** Aufgaben **
1. Kopiere aus dem Text über Kinder und Geld wortgetreu die Stelle, die mit „Wie bereiten wir“ beginnt und sich bis „wir das heraus?“ erstreckt.
2. Nenne die Adjektive, die im Text über Kinder und Geld beschreiben, wozu die Konsumgüterindustrie uns gemacht haben könnte.
3. Führe den Text über Kinder und Geld im Anschluss an seinen letzten Satz weiter.

** Seitenausschnitt **
————

Wie bereiten wir unsere Kinder nun auf einen guten Umgang mit Geld vor? Und was heißt überhaupt „gut“? Geht es nur darum, in Zukunft keine Schulden zu machen? Zu lernen, wie man gut mit Geld umgeht, ist nicht nur denen vorbehalten, die viel Geld haben. Die Tendenz, dieses Thema auszuklammern, findet sich in allen gesellschaftlichen Schichten. Hat es die Konsumgüterindustrie mit ihren Botschaften geschafft, uns müde, unaufmerksam und unkritisch zu machen? Soll es uns einfach nur gut gehen, sollen wir entspannen, genießen, dazugehören? Sind wir noch die Hüter der Tugenden, die unsere Kinder nicht nur beschützen, sondern vor allem von innen stärken sollen? Oder haben wir kapituliert? Haben wir verlernt zu kämpfen? Ist es der richtige Weg, unsere Kinder von der Welt, die uns umgibt, möglichst lange fernzuhalten? Was ist wichtig im Leben? Und wie finden wir das heraus?

————

** Gegebenes Material **
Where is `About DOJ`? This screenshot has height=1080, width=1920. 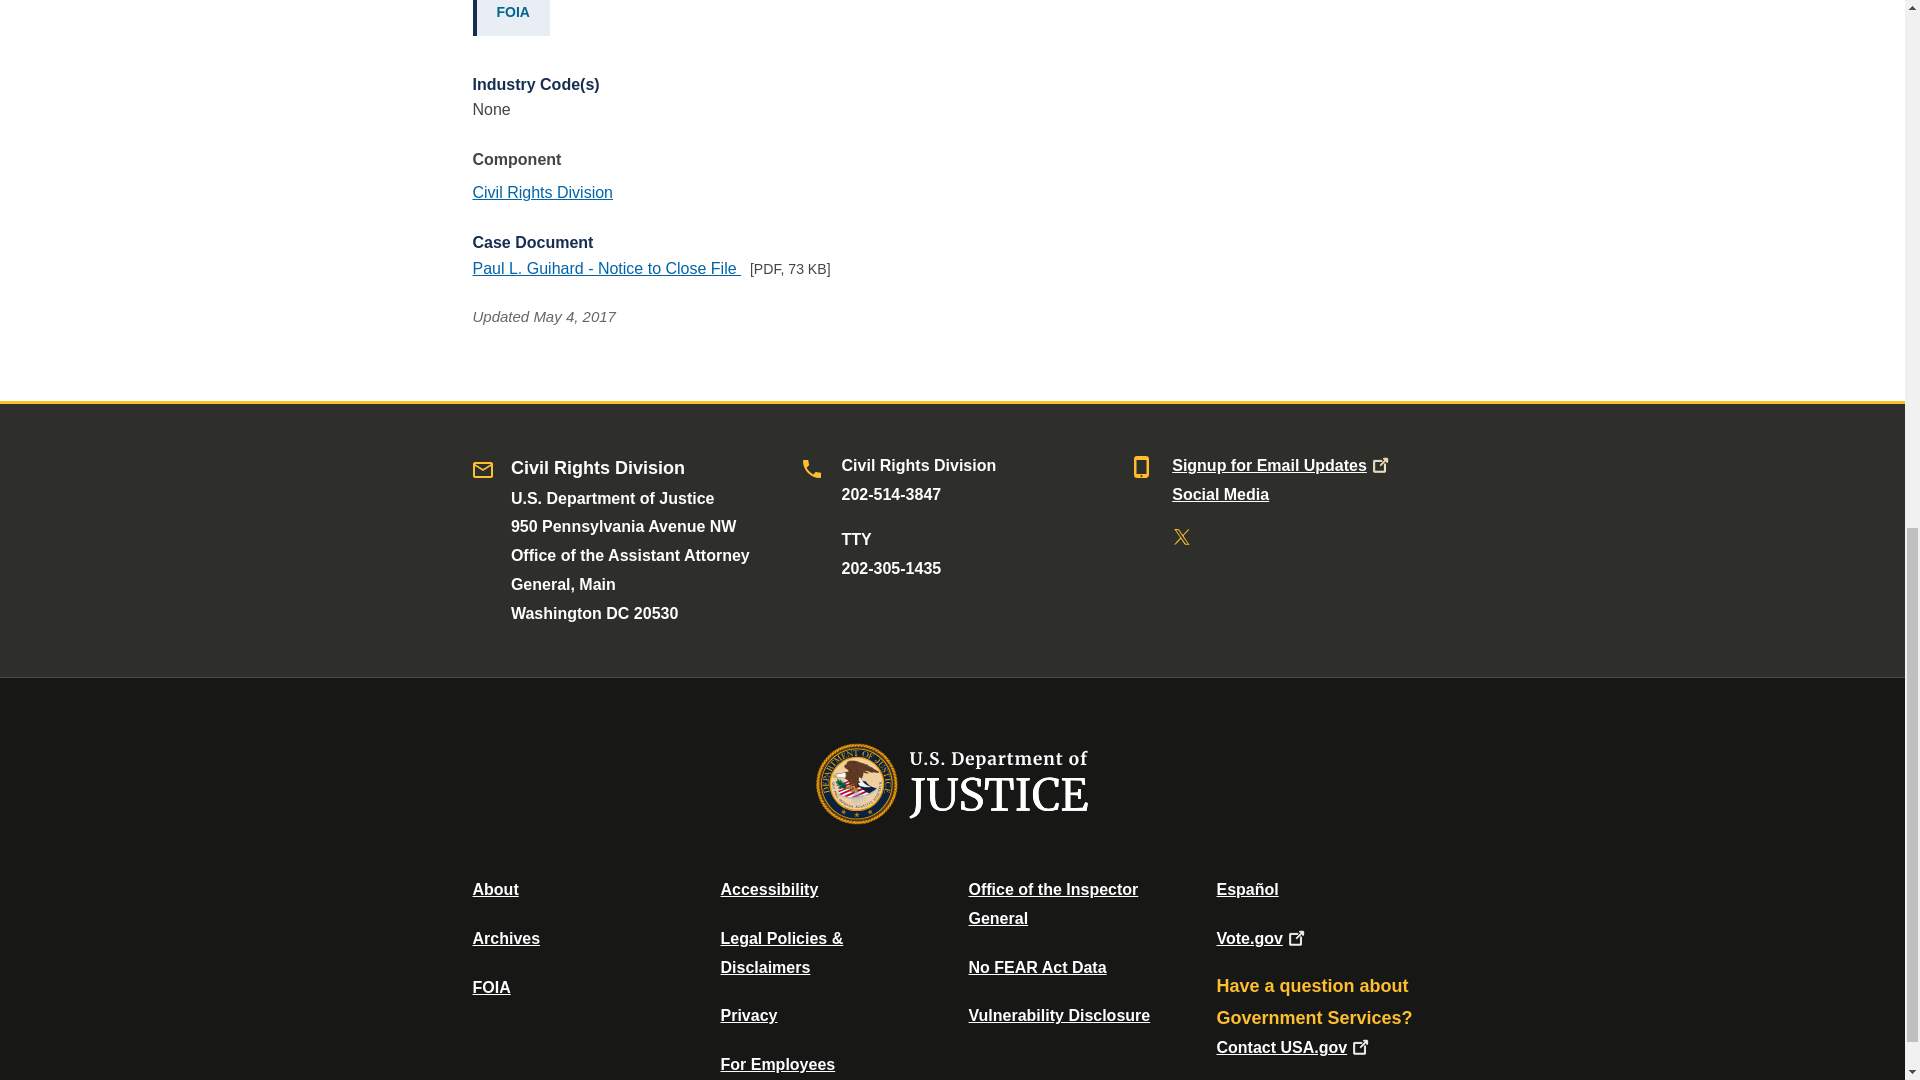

————

** Lösungen **
1.
Wie bereiten wir unsere Kinder nun auf einen guten Umgang mit Geld vor? Und was heißt überhaupt „gut“? Geht es nur darum, in Zukunft keine Schulden zu machen? Zu lernen, wie man gut mit Geld umgeht, ist nicht nur denen vorbehalten, die viel Geld haben. Die Tendenz, dieses Thema auszuklammern, findet sich in allen gesellschaftlichen Schichten. Hat es die Konsumgüterindustrie mit ihren Botschaften geschafft, uns müde, unaufmerksam und unkritisch zu machen? Soll es uns einfach nur gut gehen, sollen wir entspannen, genießen, dazugehören? Sind wir noch die Hüter der Tugenden, die unsere Kinder nicht nur beschützen, sondern vor allem von innen stärken sollen? Oder haben wir kapituliert? Haben wir verlernt zu kämpfen? Ist es der richtige Weg, unsere Kinder von der Welt, die uns umgibt, möglichst lange fernzuhalten? Was ist wichtig im Leben? Und wie finden wir das heraus?

2. müde, unaufmerksam, unkritisch

3.
Lasst uns anfangen darüber zu sprechen, was echter Schutz überhaupt ist. Selbst wenn wir nicht jede Werbesendung anschauen, nicht jede Anzeige lesen, nicht jeden Einkauf tätigen, müssen wir feststellen, dass das, was wir kritisieren oder kritisch beäugen, längst Teil unseres Lebens geworden ist. Die Welt um uns herum ist nicht mehr die unserer eigenen Kindheit. Das können wir beklagen – oder aber akzeptieren und verantwortungsvoll damit umgehen. Und dazu gehört der Dialog mit unseren Kindern.
Die direkte Auseinandersetzung mit den Prinzipien des Konsums und des Geldes stärkt Kinder nachhaltig. Wollen wir also weiterhin – wenigstens teilweise – unsere Entscheidungsspielräume behalten, wollen wir weiter in vielen Situationen „die Wahl haben“, dann müssen wir hier und da bewusster hinsehen. Das gilt für uns als Erwachsene und insbesondere für das Zusammenleben mit unseren Kindern.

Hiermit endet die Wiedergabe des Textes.